Quel statut donner aux exemples, notamment en matière morale? La
morale de l'édification, qui en appelle à l'imitation des grands et des saints,
peut être solidaire d'une négation de l'autonomie.
L'autonomie signifie
que
le sujet agissant est assez raisonnable pour détenir en lui le critère de
ce qui est bien, et ne pas avoir à dépendre d'autrui pour identifier un
comportement qui répond
à ce critère.
C'est d'abord en lui-même que le
sujet agissant doit trouver le principe -et le critère- de l'action morale.

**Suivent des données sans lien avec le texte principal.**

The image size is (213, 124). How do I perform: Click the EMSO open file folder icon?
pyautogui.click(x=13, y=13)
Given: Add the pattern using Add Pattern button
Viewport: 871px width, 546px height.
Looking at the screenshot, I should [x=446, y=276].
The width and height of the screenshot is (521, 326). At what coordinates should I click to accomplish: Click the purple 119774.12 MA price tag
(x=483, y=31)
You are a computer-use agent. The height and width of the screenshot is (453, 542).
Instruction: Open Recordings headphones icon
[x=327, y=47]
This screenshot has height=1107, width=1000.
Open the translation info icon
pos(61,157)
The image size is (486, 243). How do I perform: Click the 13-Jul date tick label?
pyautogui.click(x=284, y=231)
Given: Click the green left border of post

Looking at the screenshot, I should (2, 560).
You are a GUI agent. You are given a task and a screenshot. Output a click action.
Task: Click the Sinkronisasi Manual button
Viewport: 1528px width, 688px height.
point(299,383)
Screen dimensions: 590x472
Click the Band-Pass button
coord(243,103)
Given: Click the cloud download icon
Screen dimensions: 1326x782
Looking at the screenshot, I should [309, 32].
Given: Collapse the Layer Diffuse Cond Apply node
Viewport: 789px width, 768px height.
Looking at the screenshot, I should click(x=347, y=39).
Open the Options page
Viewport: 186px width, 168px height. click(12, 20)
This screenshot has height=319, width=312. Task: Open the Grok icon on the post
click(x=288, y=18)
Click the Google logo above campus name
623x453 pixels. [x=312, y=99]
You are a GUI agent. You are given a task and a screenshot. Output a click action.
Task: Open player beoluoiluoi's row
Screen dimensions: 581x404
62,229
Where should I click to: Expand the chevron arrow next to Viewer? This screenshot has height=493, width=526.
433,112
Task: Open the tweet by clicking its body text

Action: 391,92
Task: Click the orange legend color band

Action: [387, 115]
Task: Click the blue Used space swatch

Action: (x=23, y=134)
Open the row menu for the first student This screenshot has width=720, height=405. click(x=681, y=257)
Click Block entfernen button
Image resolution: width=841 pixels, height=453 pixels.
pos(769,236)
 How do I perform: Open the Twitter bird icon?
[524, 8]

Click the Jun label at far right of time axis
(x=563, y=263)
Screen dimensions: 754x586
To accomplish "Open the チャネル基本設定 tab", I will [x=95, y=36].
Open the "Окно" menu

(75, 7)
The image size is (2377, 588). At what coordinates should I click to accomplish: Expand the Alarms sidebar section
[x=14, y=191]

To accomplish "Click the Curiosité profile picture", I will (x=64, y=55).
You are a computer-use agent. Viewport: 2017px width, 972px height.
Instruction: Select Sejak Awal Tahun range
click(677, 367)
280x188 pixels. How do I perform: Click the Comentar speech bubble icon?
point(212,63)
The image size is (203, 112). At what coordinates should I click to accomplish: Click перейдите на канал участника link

On n'agit pas moralement par simple coïncidence ou inadvertance, mais
par pureté d'intention.
Et
la conscience, à cet égard, ne peut être dupe
d'elle-même:
ce qui me fait reconnaître la moralité d'un comportement et
l'admirer chez un homme particulièrement vertueux, c'est
ce savoir intime
dont ma raison s'avise.
L'acte moral est un signe à la portée de l'humanité.
On pourra rapprocher ce texte de La Profession de foi du vicaire
savoyard,
où Rousseau évoque l'irréductibilité de la conscience comme
principe intérieur, et libre, de
la moralité (Émile, quatrième livre)..
»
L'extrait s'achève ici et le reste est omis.